Fondamentale è collocare le protesi mammarie in profondità. Devono essere il più possibile “coperte”, proprio perché lo spessore della ghiandola è scarso. Ci aiuta tantissimo il muscolo grande pettorale, che andrà a rivestire gli impianti per la maggior parte della loro superficie, mediante la tecnica dual plane. Lo scollamento del muscolo potrà, in misura variabile da persona a persona, causare dolore o fastidio nel post operatorio, ma si tratta di un “prezzo da pagare”, peraltro minimo se si assumono i consueti farmaci antidolorifici e se si rispetta la regola del riposo, necessario per poi festeggiare un buon risultato.
Una paziente del Dott. Biagi prima dell'intervento chirurgico.
La stessa paziente dopo l'intervento di correzione del seno tuberoso.
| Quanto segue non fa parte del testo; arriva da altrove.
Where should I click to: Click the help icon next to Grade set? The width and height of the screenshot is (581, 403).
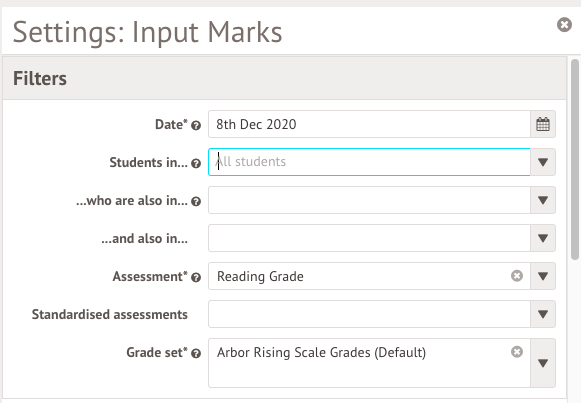click(x=196, y=353)
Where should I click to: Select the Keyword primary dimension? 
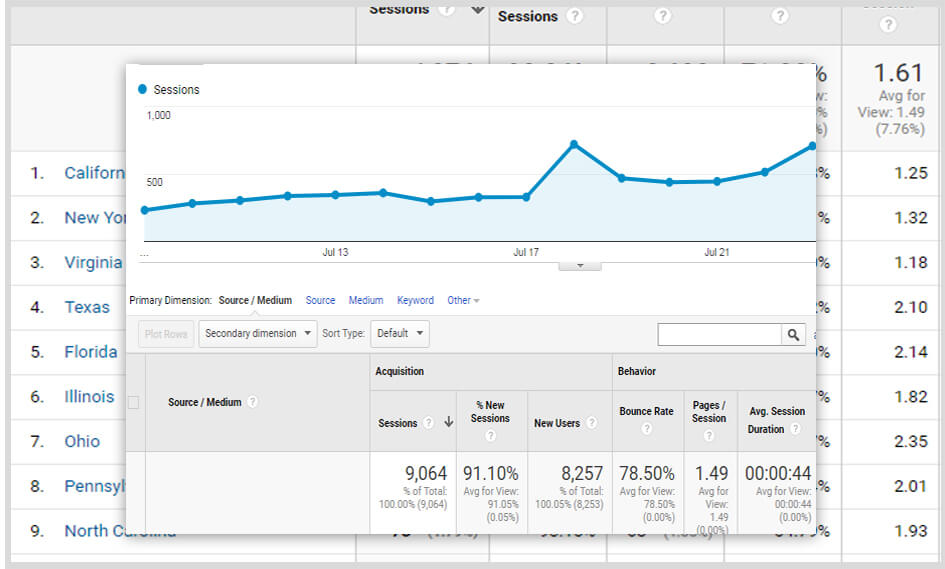coord(415,300)
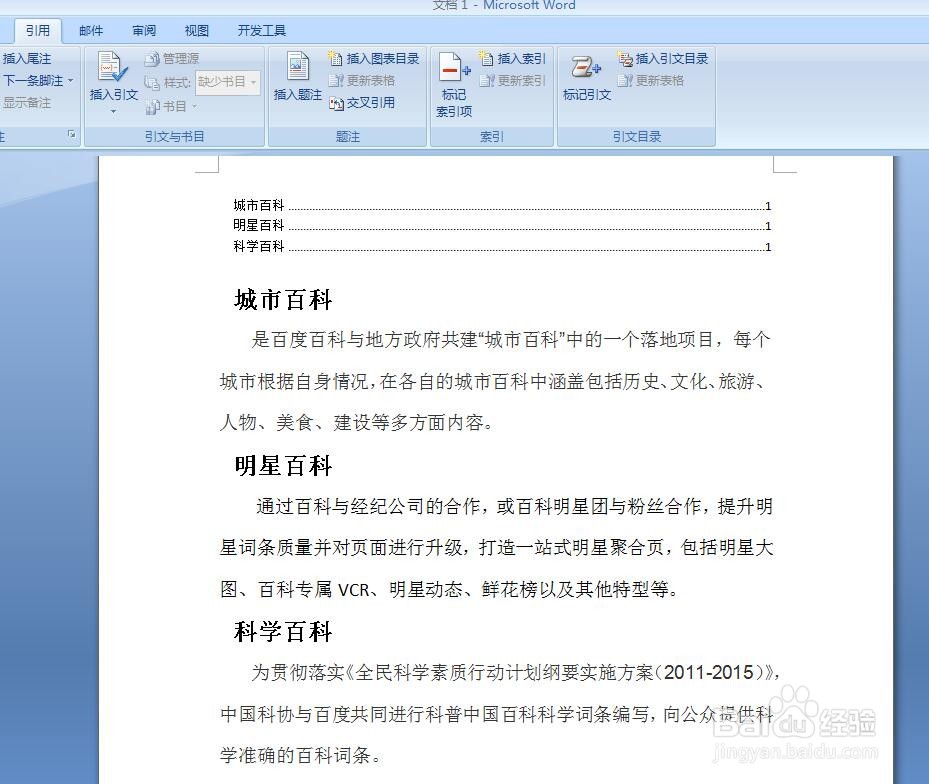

Quasi sempre le mammelle tuberose sono scese in basso e pertanto vanno anche sollevate. Sempre le areole, sono troppo ampie, per cui vanno ridotte di diametro e rese “meno a punta”. La mastopessi a cicatrice periareolare-tecnica round block, permette proprio di raggiungere questi risultati. La cicatrice cutanea sarà circolare e coinciderà col nuovo e più piccolo bordo delle areole, che verranno, se necessario, un po’ appiattite. Salvo in casi di ptosi grave o gravissima, peraltro molto rari nelle tuberose, è da sconsigliare l’esecuzione di tecniche di mastopessi con cicatrice verticale o a “T”, poiché queste stringerebbero eccessivamente il polo mammario inferiore.
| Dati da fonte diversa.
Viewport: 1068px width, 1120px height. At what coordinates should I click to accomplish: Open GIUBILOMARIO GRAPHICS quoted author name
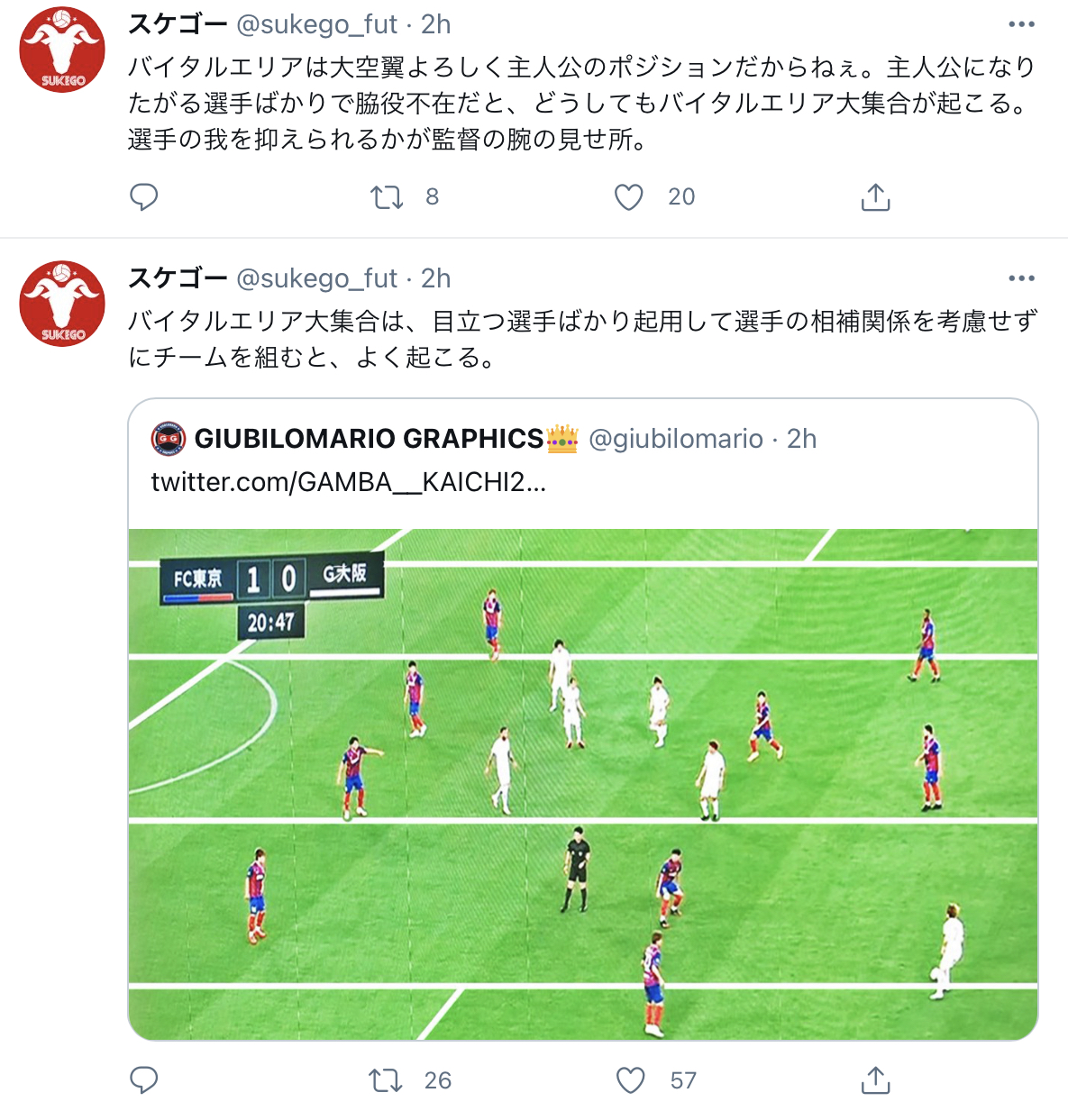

Per quanto riguarda le protesi, dobbiamo scegliere quelle che ci agevolano nell’obiettivo di dare maggior spessore al polo mammario inferiore. Un tempo venivano utilizzate sempre o quasi le anatomiche, che difatti sono a morfologia “a goccia”, cioè più piene nella parte bassa. Oltre a queste, che purtroppo sono a rischio rotazione, abbiamo oggi la possibilità di utilizzare le protesi ergonomiche, le quali, pur avendo base tonda, diventano “anatomiche” quando la paziente è in posizione eretta e soprattutto, quando sono collocate dietro il muscolo pettorale. È ormai dimostrata la loro capacità dì ampliare il polo mammario inferiore. Le protesi rotonde vengono utilizzate più raramente, perché non riempiono molto il polo inferiore, e soprattutto in quelle pazienti che desiderano un risultato più pieno nella parte alta del seno.